Le FSB (renseignement intérieur) va bientôt disposer de pouvoirs simplifiés pour imposer des coupures de services de communication sur le territoire russe, à la suite de l’adoption d’une nouvelle loi par le Parlement ce 17 février, rapporte l’agence d’Etat TASS.
Jusqu’à présent, le FSB devait justifier les demandes de coupure auprès des opérateurs. Le nouveau texte, qui doit encore être signé par Vladimir Poutine, supprime cette obligation. Le texte, initialement introduit par le gouvernement russe en novembre, a par ailleurs été durci par les députés. A l’origine, seule la sécurité du public pouvait être un motif légitime pour demander une coupure, alors que la version adoptée note que la liste complète des motifs possibles fera l’objet d’un décret du gouvernement qui ne sera pas rendu public.
Coupures récurrentes
Les coupures de services et les perturbations d’Internet sont très courantes en Russie, depuis le début de la guerre contre l’Ukraine.
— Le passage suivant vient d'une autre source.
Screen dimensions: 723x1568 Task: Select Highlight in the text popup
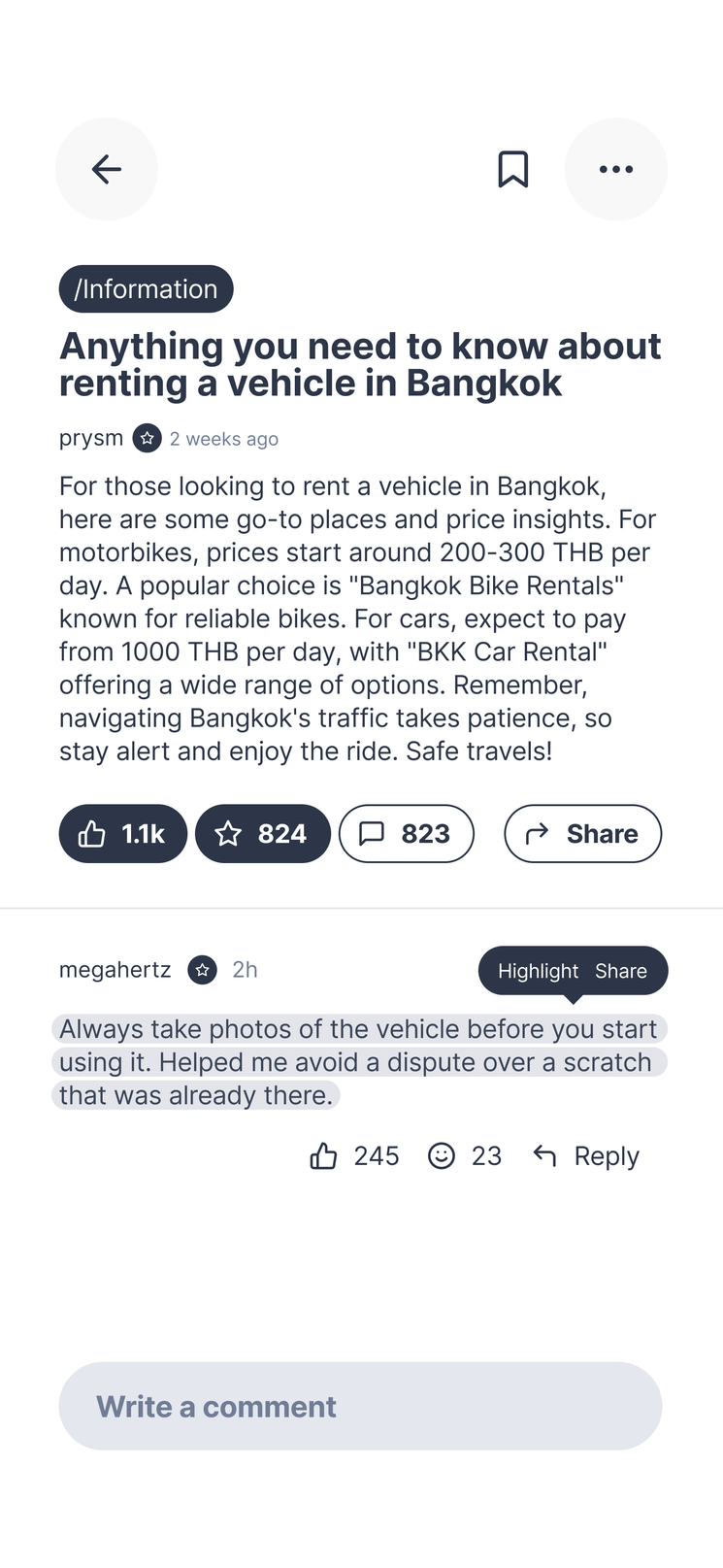coord(538,971)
Depuis plusieurs mois, les autorités cherchent par exemple à restreindre ou à bloquer des fonctionnalités des messageries WhatsApp et Telegram, pour inciter les utilisateurs à installer Max, une messagerie non sécurisée présentée comme « 100 % russe ».
Depuis une semaine, ces restrictions font l’objet de vives critiques, y compris au sein de l’armée russe, dont les soldats utilisent énormément Telegram, en particulier pour communiquer entre eux.